**DIRECTION:** Pick up the passage on restrictive covenants in contracts at the point where it ends and carry it forward.

**EXTRACT PROVIDED:**
Accordingly, you are now ready to commence a detailed examination of the terms of a given contract. Every contract must have ‘terms’ and they may range from the most elementary to the highly complex. As an introduction to this important topic of contract law, we will examine them within the context of the business world: the role ‘terms’ play in employment contracts and in the sale of an enterprise. We will also discuss the relevance of trade usage, business efficacy and previous business dealings.
Critical to any contract are its ‘terms’. As we will see in this part of the unit, contractual terms are limitless and can be expressly state without ambiguity or uncertainty, or they can be implied by common law or statute or by trade custom. Let us first examine a category of terms which are referred to as restrictive covenants (in business) and contracts which are in restraint of trade.
Restrictive Covenants, Contracts in restraint of Trade
Generally speaking and notwithstanding our ‘freedom of contract’ principle and the sheer volume of commerce in Nigeria contracts freely entered into between willing parties and which are in restraint of trade are against public policy. Many of these ‘restrictive’ covenants are found in employment contracts, and often manifest themselves as ‘non competition’ clauses in which an employee may agree with his or her employer as follows:
- not to enter into competition with the employer for a certain period of time following termination of the contract;
- not to solicit the employer’s customers or clients either during employment or for a certain period after termination of the contract;
- not to induce the employees to leave the employer’s business within a specified period of time after leaving the employment;
- not to disclose confidential information or other aspects of the employer’s business to third parties.
In addition to employment contracts, other clauses of the type listed above can be found in contracts for the sale of a business, in contracts between suppliers of goods services, and solus or ‘tied-sales’ agreements in which a retailer promises to see only supplier’s brand of goods.
Let us briefly summarize the key considerations, which give rise to the fact that trade restraints as listed above are prima facie, void at common law. See Nordenfelt V. Maxion Nordenfelt & Sons Ammunition Co Ltd (1894).
General Considerations
The presumption that restraint of trade contracts are void can be rebutted if it can be shown that they are reasonably in the interests of both parties and the public at large. This reasonableness between the parties depends on whether the person benefiting from the restrictions has some legitimate reason for imposing it (for example, trade interest is protected), and whether it is reasonable for the other person to comply with it. Factors for consideration in the concept of reasonableness include:
- The nature of the restraint (e.g. is an employee prohibited from working in his/her occupation?);
- The time period (one year? Two year?);
- The geographical area. (radius of 2, 10 15 miles, city or state etc)
a) EMPLOYMENT
The employer, when enforcing a restrictive covenant in an employee’s contract, must show that it is no wider than necessary to protect that interest. Where a Stockbroker working for the Plaintiff signed a three-year non-competition clause and after 11 months left the firm with about 17 of the Plaintiff’s employees, the Judge in an action to enforce the covenant, agreed that the risk of the Defendant setting up his own brokerage was a real one and that the nature of the business was highly personal; however, he ruled that three years was too long and therefore the clause was not enforceable. A similar clause that prevented Ms Buchana from working anywhere in what was then ‘the Colony’ as a hairdresser for one year, was held void. The Court of Appeal had no difficulty with the time limit but refused to prohibit her from working as a hairdresser in the Colony.

**Item-finding records:**

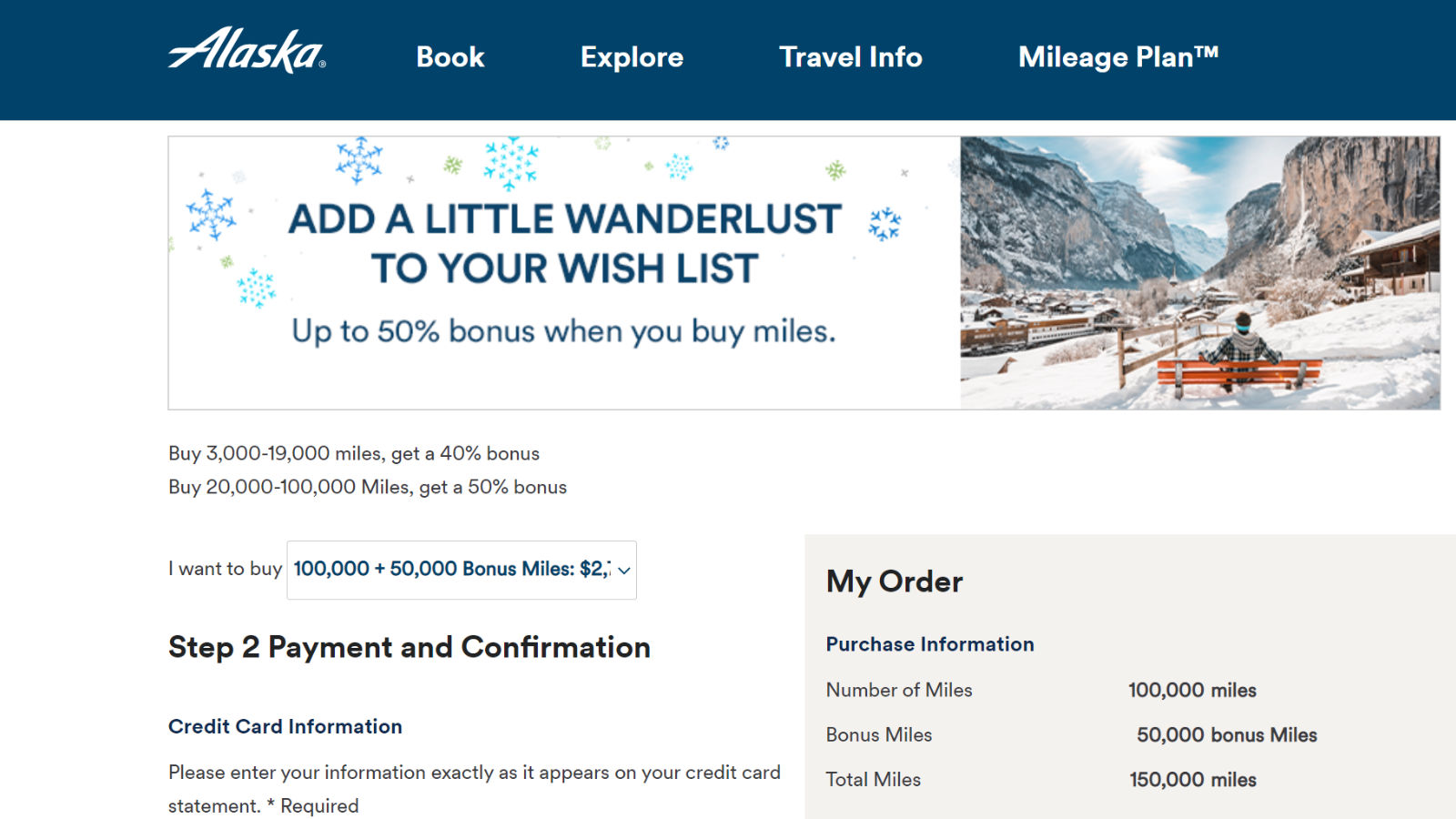Click the Purchase Information label
1456x819 pixels.
(x=929, y=644)
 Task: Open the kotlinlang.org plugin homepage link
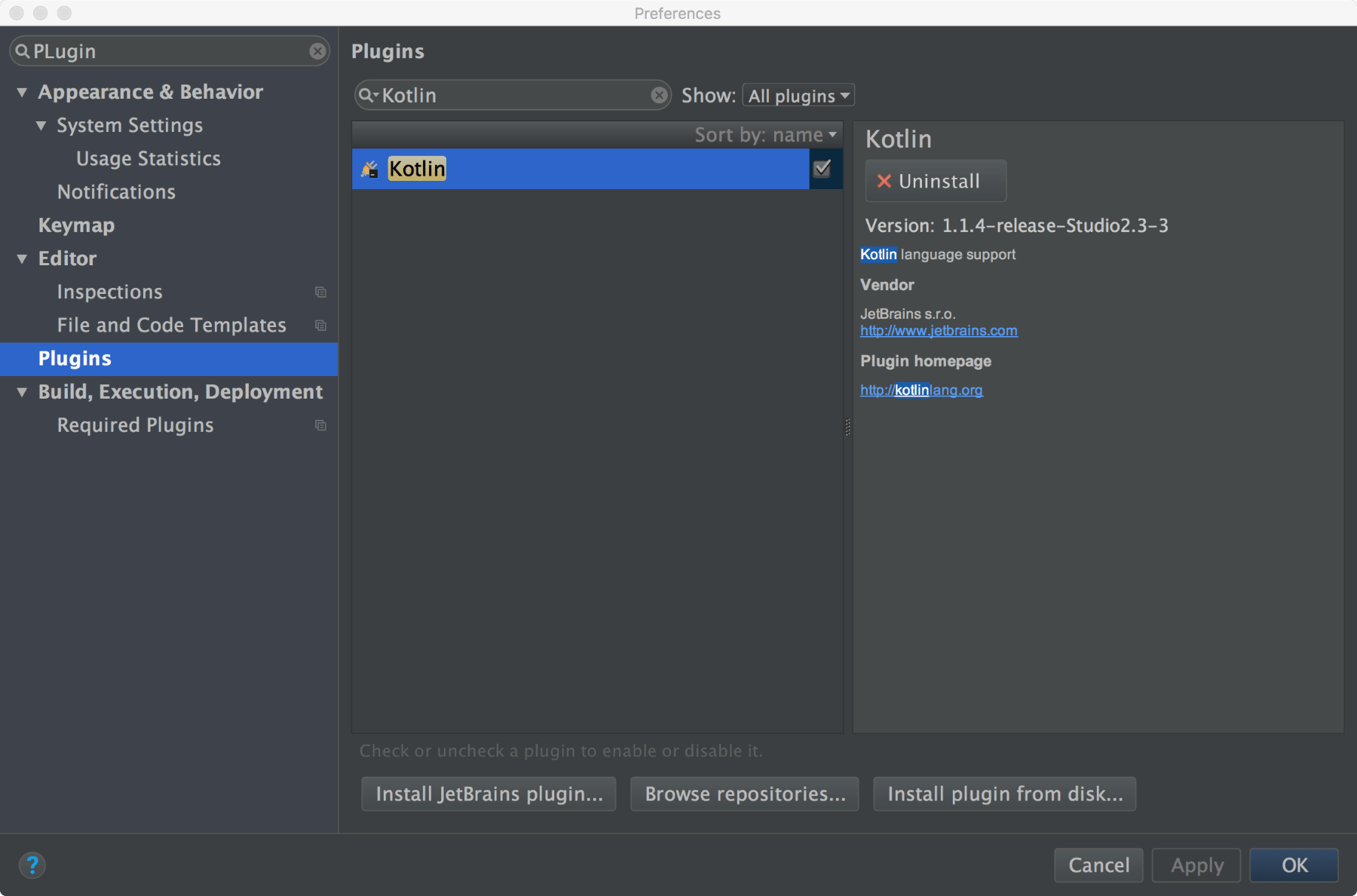tap(921, 390)
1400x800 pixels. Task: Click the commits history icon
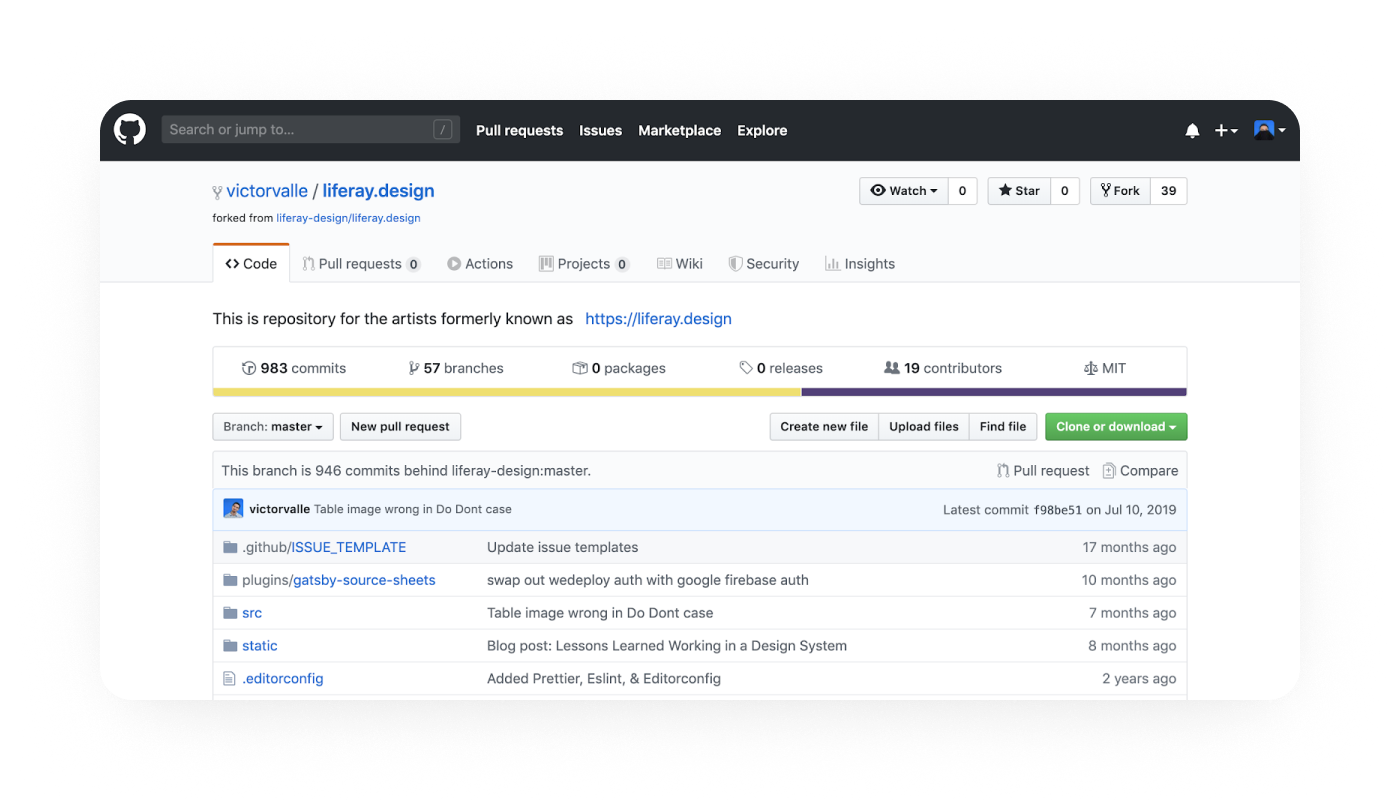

**TASK ANSWER:**
b) SALE OF A BUSINESS
As already noted, in assessing ‘reasonableness’ within this area of the law, the courts tend to be more strict with contracts formed between two businesses than clauses which attempt to bind employers and employees. Agreements between suppliers to fix prices on goods and regulate supplies are largely regulated by statute, e.g. the Restrictive Trade Practices Act The legislative thrust in various jurisdictions has been that such agreements are presumed void unless it can be shown that such an agreement is beneficial to both parties and in the public interest.
There is no specific regulatory control of a comparable in Nigeria, and in the case of a dispute, resort would have to be made to the Common Law along the lines of the “reasonableness” test in restraint of trade cases.
As you have already learned, most business agreements are intended by the parties to be a contract and hence binding on them. Difficulties may arise in enforcing a contract when in fact is no ‘contract’ to start with. And at the end of the last section, you briefly examined some specific contract clause between parties to a contract who wish to restrain the other’s trading activity. This now leads us into the two last topics in this unit, the first dealing with trade; the second expanding this material into an overall discussion of contract terms in general and examining various problems which can be encountered.
SELF ASSESSMENT EXERCISE
- Rauf agrees to pay Edosa N50,000 if Edosa will arrange to have Rauf’s brother enter United States of America from Spain without going through immigration control. The brother arrives safely but Rauf refuses to pay Edosa N50,000. can Edosa successfully sue Rauf? Give reasons for your
- What general presumptions govern contracts in restraint of trade? Give two
Trade Usage, Business Efficacy And Previous Business Dealings
You have spent considerable time in assessing given situations, and upon the basis of your understanding of the requirement for certain essential elements, you can establish whether or not a contract exists.
Part of this complicated weave of concepts are the ‘terms’ which can be expressed in writing or orally. Unfortunately, it is not always easy to identify which term or terms are intended to contractually bind the parties. In this regard, the opinion has been expressed that there is a spectrum, or sliding scale (of terms) rather than a series of recognized categories.
We will study this in more detail in the final section of this unit but you should already be aware that contractual terms differ in importance and may be easily identified in a complicated, ten-page written agreement; but less so in a small cash sale where goods and money are exchanged and in which terms may be virtually non-existent.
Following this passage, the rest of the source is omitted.